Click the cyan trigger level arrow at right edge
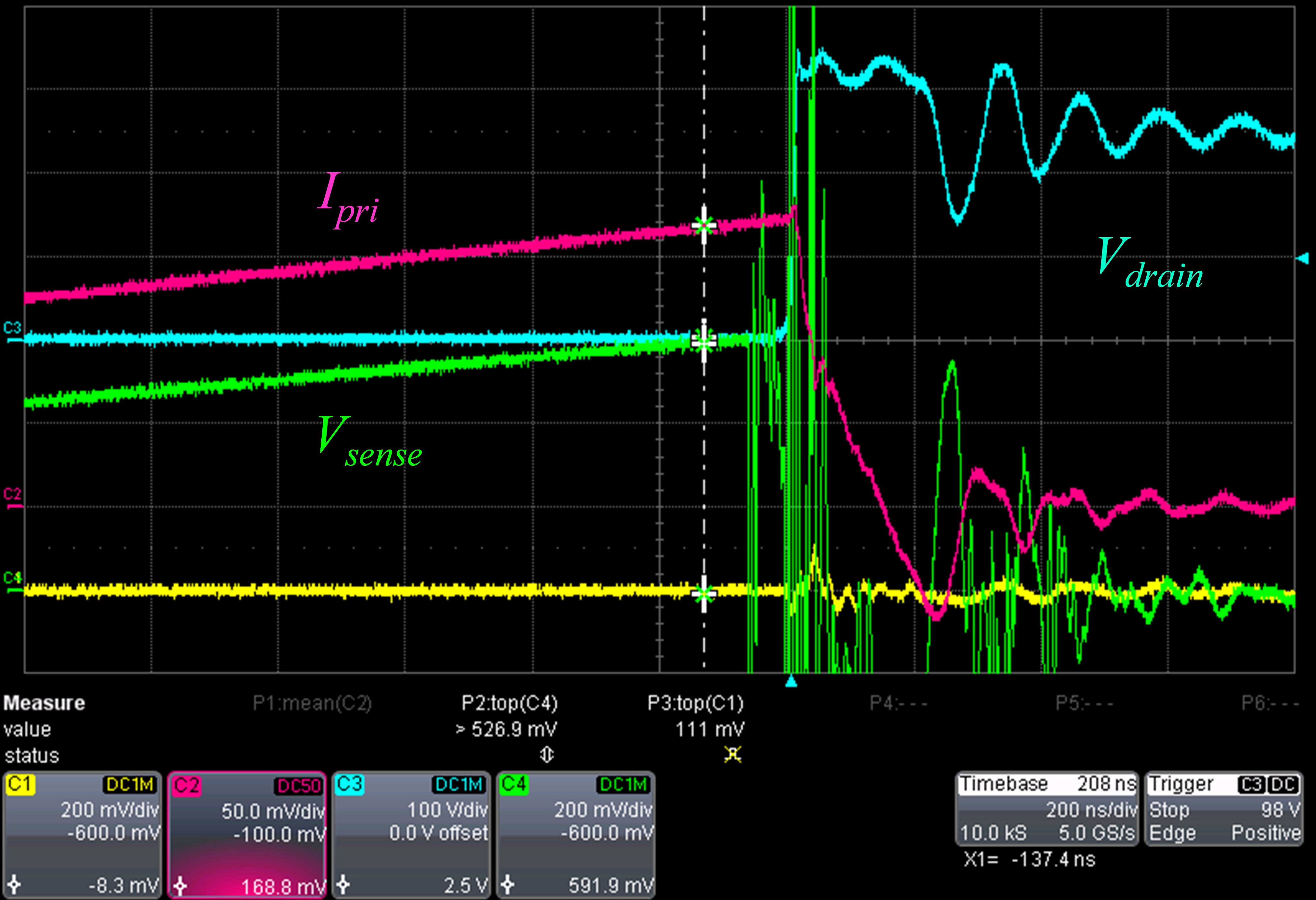Viewport: 1316px width, 900px height. (1302, 258)

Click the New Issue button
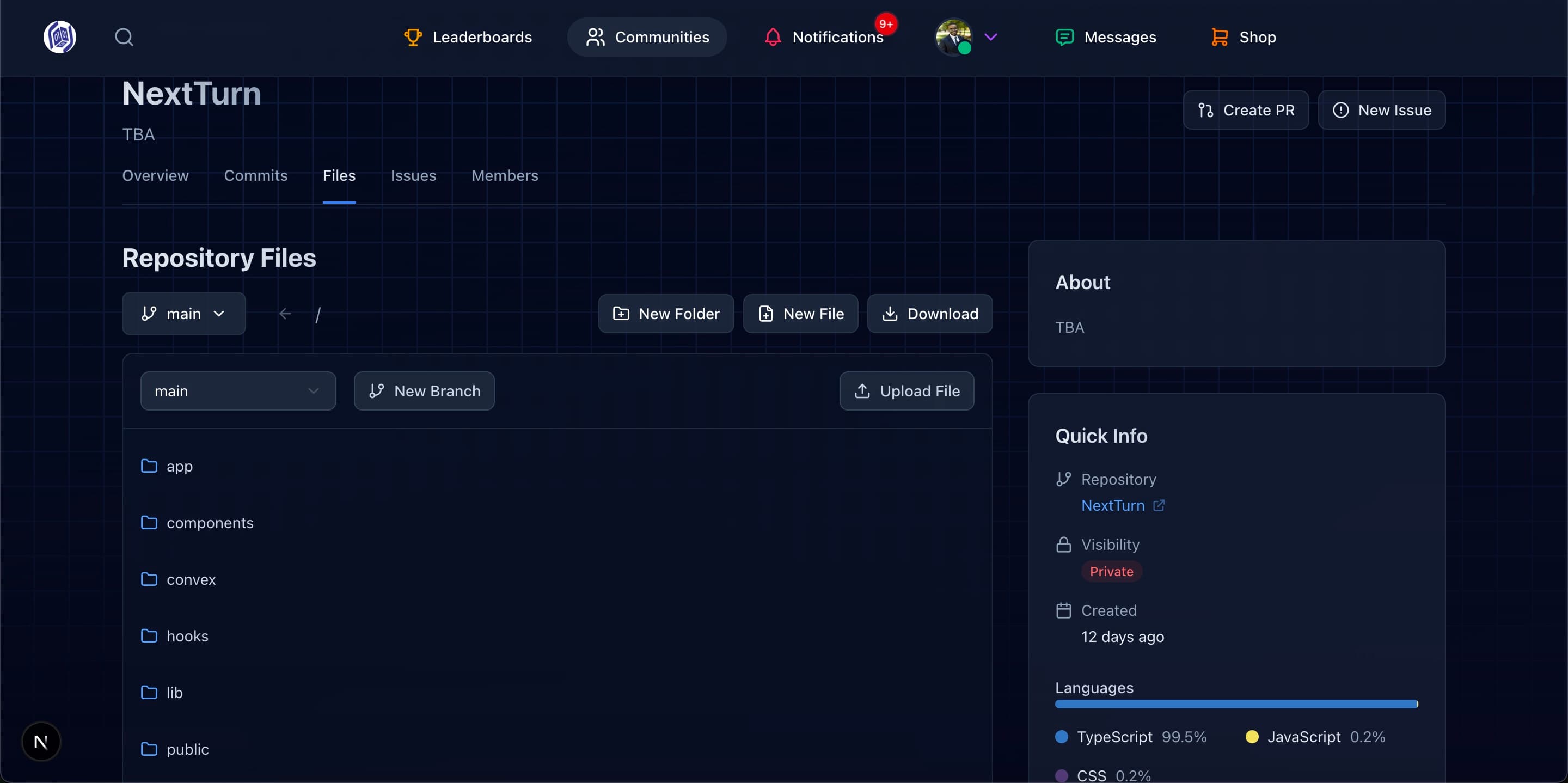click(x=1382, y=109)
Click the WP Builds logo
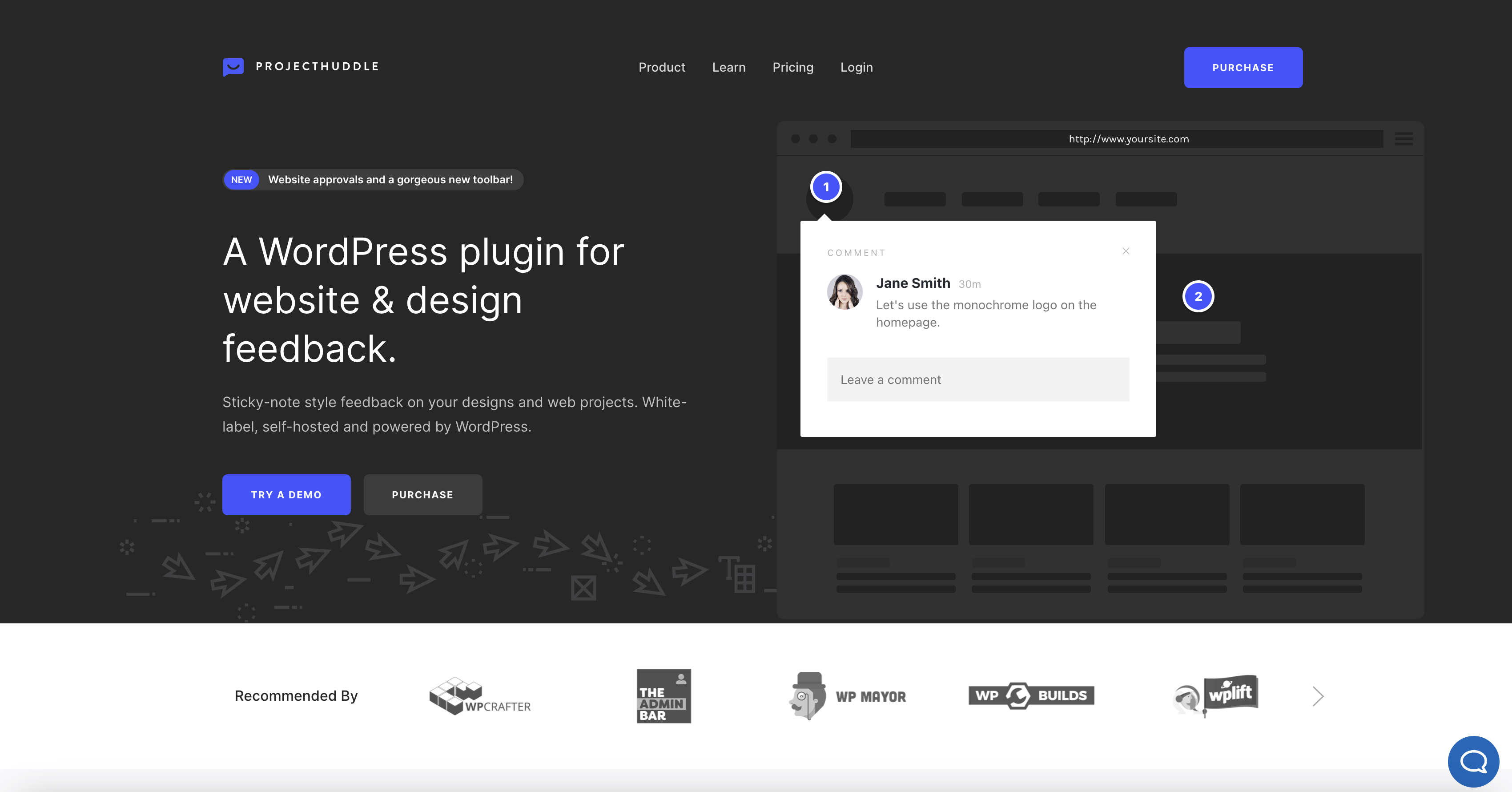Image resolution: width=1512 pixels, height=792 pixels. tap(1031, 696)
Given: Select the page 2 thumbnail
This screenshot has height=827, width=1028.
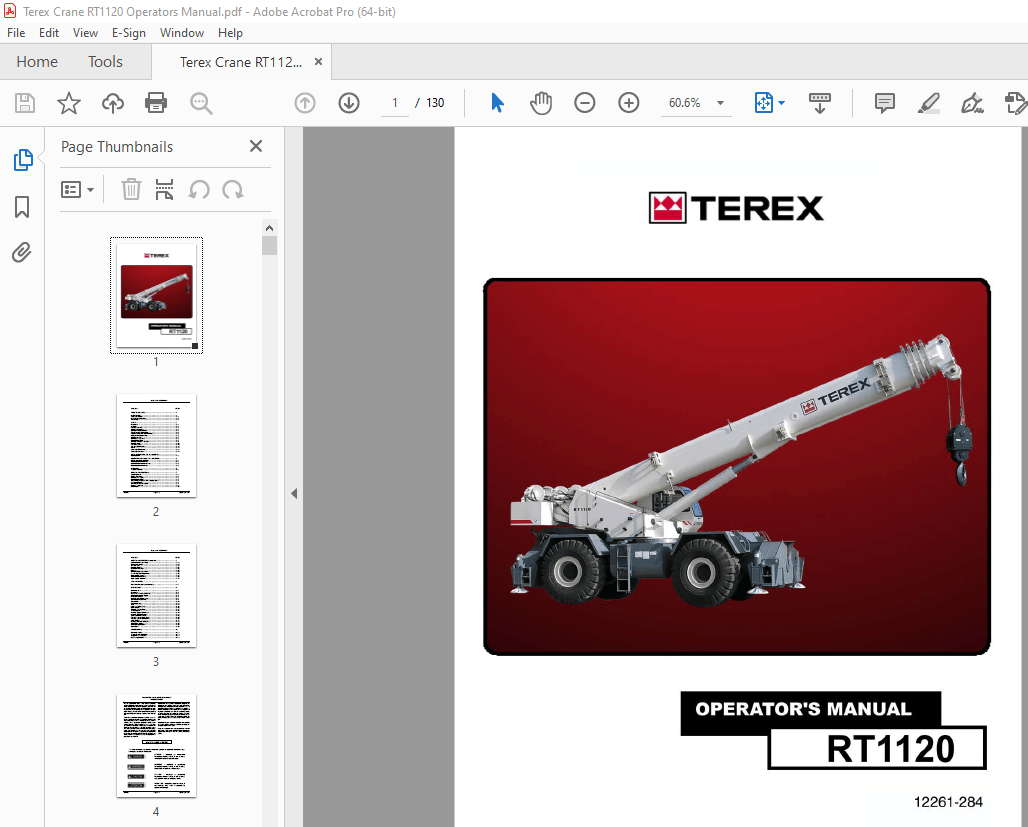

========================

• **Required work**: Convert the entries, from the start through the line containing "Image resolution: width=1512", into a JSON list of strings with one string per line, dropping blank lines and leaving out the pictures.

• **Exercise result**:
[
  "Click the cyan trigger level arrow at right edge",
  "Viewport: 1316px width, 900px height. (1302, 258)",
  "Click the New Issue button",
  "click(x=1382, y=109)",
  "Click the WP Builds logo",
  "Image resolution: width=1512 pixels, height=792 pixels. tap(1031, 696)"
]